Toyota previewed its vision of autonomous transport with the Concept i-Ride
Current system contains six levels of driving autonomy
The boss of Toyota’s Research Institute believes the classification system for autonomous driving levels is causing confusion over the progress being made in the development of self-driving vehicle systems.
The current framework was introduced by automotive body SAE International in 2014 and features six levels of autonomy. These range from zero (in which a system can only issue warnings to drivers) to Level 5 (for ‘steering wheel optional’ driving in which cars drive themselves).
Most manufacturers are currently working on Level 2 (defined as ‘hands off’), Level 3 (‘eyes off’) or Level 4 (‘mind off’). However, Toyota Research Institute boss Gill Pratt said the nuanced differences between the three levels is clouding the development race.

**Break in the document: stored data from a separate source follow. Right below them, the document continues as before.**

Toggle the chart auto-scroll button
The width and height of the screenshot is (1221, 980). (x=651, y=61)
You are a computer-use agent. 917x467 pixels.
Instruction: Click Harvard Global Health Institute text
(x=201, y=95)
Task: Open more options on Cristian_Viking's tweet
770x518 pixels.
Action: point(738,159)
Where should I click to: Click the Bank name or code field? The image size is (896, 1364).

“It’s extremely important not to confuse the driving of levels with a gauge of where different companies are,” he said. “Level 4 autonomy depends on where you’re doing it [due to the need for cars to communicate with sensors], so you have to go a stage deeper.

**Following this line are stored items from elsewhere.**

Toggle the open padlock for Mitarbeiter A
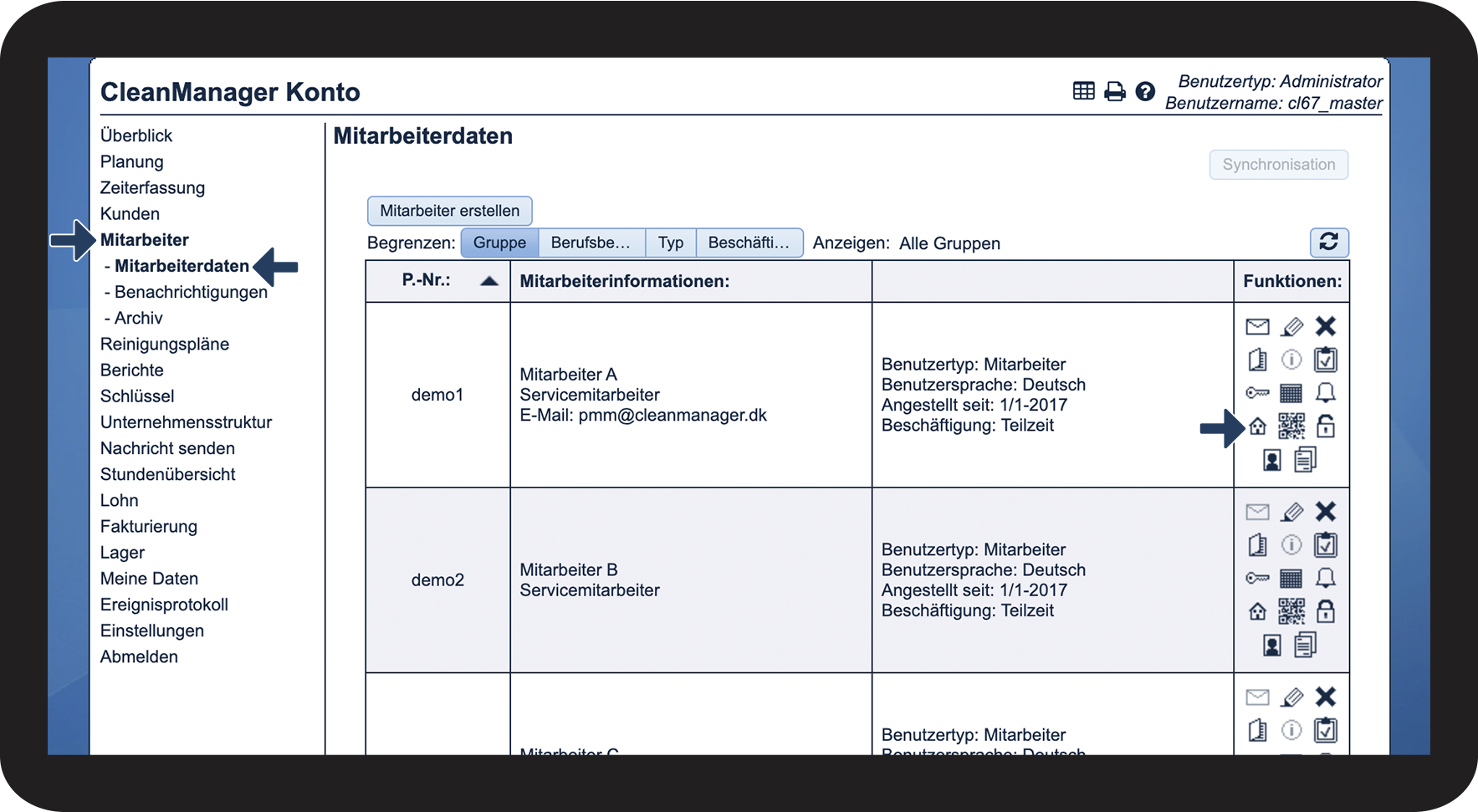This screenshot has width=1478, height=812. coord(1325,426)
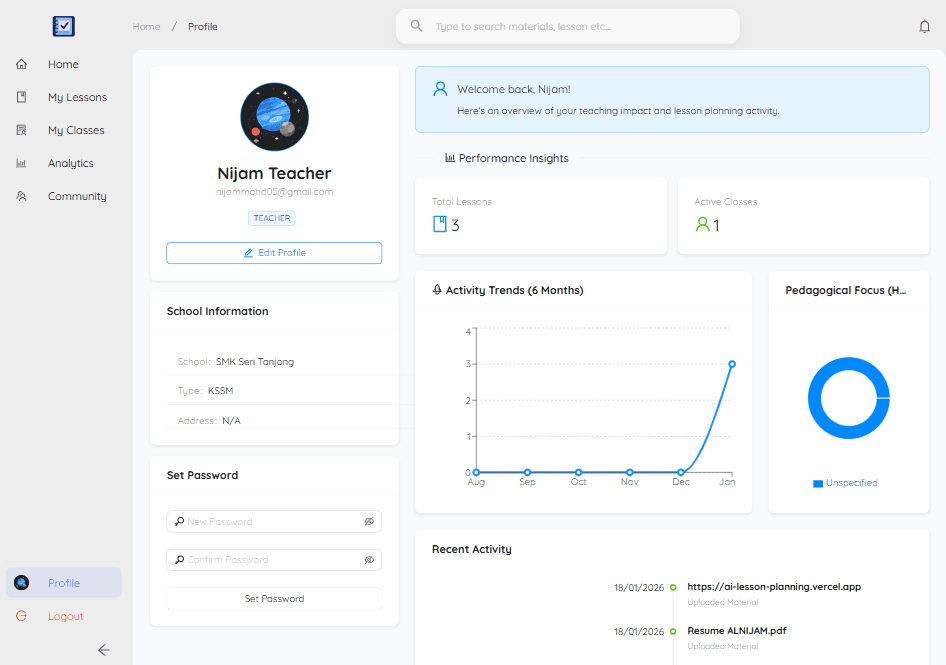This screenshot has height=665, width=946.
Task: Click the search magnifier icon
Action: click(417, 26)
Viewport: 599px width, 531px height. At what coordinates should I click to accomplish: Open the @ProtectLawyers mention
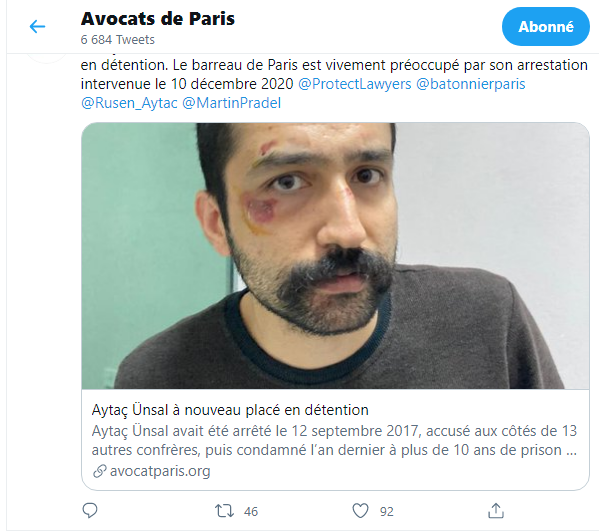(x=355, y=84)
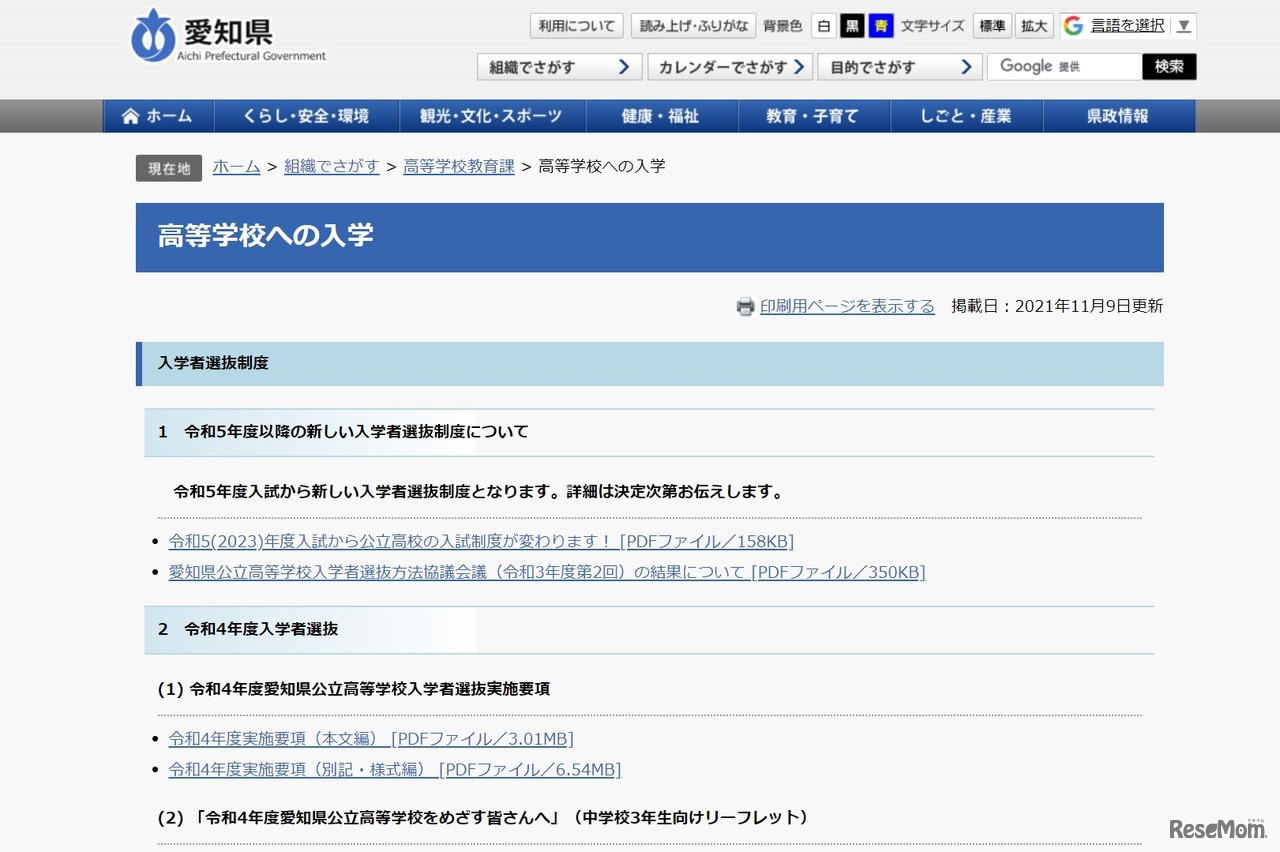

“If you have a Level 4 car that has to be tested with safety personnel monitoring it constantly, then it’s not really Level 4, that’s Level 2. The hyper-focus on levels is not helpful in terms of what’s going on. The key is how many situations autonomous technology can handle.”
Pratt’s comments reflect confusion among drivers over the various levels. Tesla has introduced Level 2 features to its Model S car, but there have been a series of crashes caused by drivers not focusing on the road in readiness to regain control of their vehicle.